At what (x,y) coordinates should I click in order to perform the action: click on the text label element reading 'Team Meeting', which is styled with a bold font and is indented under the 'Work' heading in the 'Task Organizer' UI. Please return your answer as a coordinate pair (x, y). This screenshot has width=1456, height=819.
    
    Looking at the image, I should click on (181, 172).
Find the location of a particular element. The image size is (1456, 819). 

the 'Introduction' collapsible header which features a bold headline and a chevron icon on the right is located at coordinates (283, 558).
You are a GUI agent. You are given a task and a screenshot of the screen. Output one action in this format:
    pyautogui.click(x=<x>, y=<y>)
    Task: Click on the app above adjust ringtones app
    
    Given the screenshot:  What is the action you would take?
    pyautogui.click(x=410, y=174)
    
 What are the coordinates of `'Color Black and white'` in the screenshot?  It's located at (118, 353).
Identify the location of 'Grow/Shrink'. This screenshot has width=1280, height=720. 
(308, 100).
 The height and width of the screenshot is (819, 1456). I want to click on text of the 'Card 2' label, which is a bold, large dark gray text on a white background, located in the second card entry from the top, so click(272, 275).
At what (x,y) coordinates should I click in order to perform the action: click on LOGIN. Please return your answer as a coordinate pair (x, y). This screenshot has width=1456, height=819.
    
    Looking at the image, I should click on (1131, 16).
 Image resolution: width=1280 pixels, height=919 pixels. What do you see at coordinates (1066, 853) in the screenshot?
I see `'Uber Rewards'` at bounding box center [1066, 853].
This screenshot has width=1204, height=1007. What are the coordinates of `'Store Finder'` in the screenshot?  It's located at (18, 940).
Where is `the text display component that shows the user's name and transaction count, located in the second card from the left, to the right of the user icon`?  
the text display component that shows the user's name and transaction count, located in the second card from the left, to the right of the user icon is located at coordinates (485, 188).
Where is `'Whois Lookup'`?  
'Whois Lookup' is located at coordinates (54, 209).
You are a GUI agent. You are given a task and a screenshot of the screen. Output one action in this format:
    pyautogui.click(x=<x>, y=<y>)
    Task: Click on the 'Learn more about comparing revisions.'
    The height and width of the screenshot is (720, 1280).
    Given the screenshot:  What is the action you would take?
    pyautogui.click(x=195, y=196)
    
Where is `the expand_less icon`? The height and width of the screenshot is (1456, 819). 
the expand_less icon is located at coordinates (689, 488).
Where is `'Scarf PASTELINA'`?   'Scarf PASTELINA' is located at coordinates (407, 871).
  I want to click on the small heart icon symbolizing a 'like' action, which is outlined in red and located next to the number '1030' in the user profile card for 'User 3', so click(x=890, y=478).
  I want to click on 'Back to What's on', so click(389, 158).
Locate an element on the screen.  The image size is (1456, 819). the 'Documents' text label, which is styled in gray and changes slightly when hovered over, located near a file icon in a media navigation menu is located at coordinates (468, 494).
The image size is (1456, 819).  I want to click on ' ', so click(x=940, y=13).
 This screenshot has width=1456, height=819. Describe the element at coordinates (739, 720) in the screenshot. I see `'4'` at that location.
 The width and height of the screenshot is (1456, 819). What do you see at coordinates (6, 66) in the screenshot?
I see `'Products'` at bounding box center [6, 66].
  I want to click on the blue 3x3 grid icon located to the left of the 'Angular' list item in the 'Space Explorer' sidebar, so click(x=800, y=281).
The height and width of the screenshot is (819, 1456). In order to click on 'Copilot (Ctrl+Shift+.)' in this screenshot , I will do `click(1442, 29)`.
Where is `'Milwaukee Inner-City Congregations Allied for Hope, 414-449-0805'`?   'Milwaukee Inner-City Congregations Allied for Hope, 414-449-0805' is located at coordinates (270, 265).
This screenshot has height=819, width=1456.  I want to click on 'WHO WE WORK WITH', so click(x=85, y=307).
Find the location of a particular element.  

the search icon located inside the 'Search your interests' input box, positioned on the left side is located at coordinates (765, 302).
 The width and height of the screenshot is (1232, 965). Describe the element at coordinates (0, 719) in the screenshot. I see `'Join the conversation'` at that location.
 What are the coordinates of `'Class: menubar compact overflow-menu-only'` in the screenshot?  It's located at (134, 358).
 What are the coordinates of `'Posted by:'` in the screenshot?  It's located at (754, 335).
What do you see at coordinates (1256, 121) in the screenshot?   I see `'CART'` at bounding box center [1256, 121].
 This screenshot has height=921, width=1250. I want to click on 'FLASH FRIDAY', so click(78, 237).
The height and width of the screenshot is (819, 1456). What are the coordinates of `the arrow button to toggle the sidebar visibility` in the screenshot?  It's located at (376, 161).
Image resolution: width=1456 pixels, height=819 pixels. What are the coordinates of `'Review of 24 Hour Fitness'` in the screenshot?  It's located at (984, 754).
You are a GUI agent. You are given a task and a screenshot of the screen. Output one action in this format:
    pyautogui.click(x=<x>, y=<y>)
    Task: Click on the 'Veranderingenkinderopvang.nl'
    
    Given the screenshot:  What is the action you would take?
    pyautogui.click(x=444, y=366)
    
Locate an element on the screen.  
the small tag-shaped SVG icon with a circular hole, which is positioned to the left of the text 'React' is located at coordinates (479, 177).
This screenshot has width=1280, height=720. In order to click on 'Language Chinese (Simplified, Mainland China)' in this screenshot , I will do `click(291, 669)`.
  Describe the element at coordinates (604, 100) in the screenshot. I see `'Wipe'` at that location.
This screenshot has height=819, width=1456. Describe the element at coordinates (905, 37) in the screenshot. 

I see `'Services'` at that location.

Task objective: Can you copy the records line for line, starting at the very beginning and ending with the line that contains "Looking at the image, I should click on (181, 172)."?

Answer in full:
At what (x,y) coordinates should I click in order to perform the action: click on the text label element reading 'Team Meeting', which is styled with a bold font and is indented under the 'Work' heading in the 'Task Organizer' UI. Please return your answer as a coordinate pair (x, y). This screenshot has width=1456, height=819.
    
    Looking at the image, I should click on (181, 172).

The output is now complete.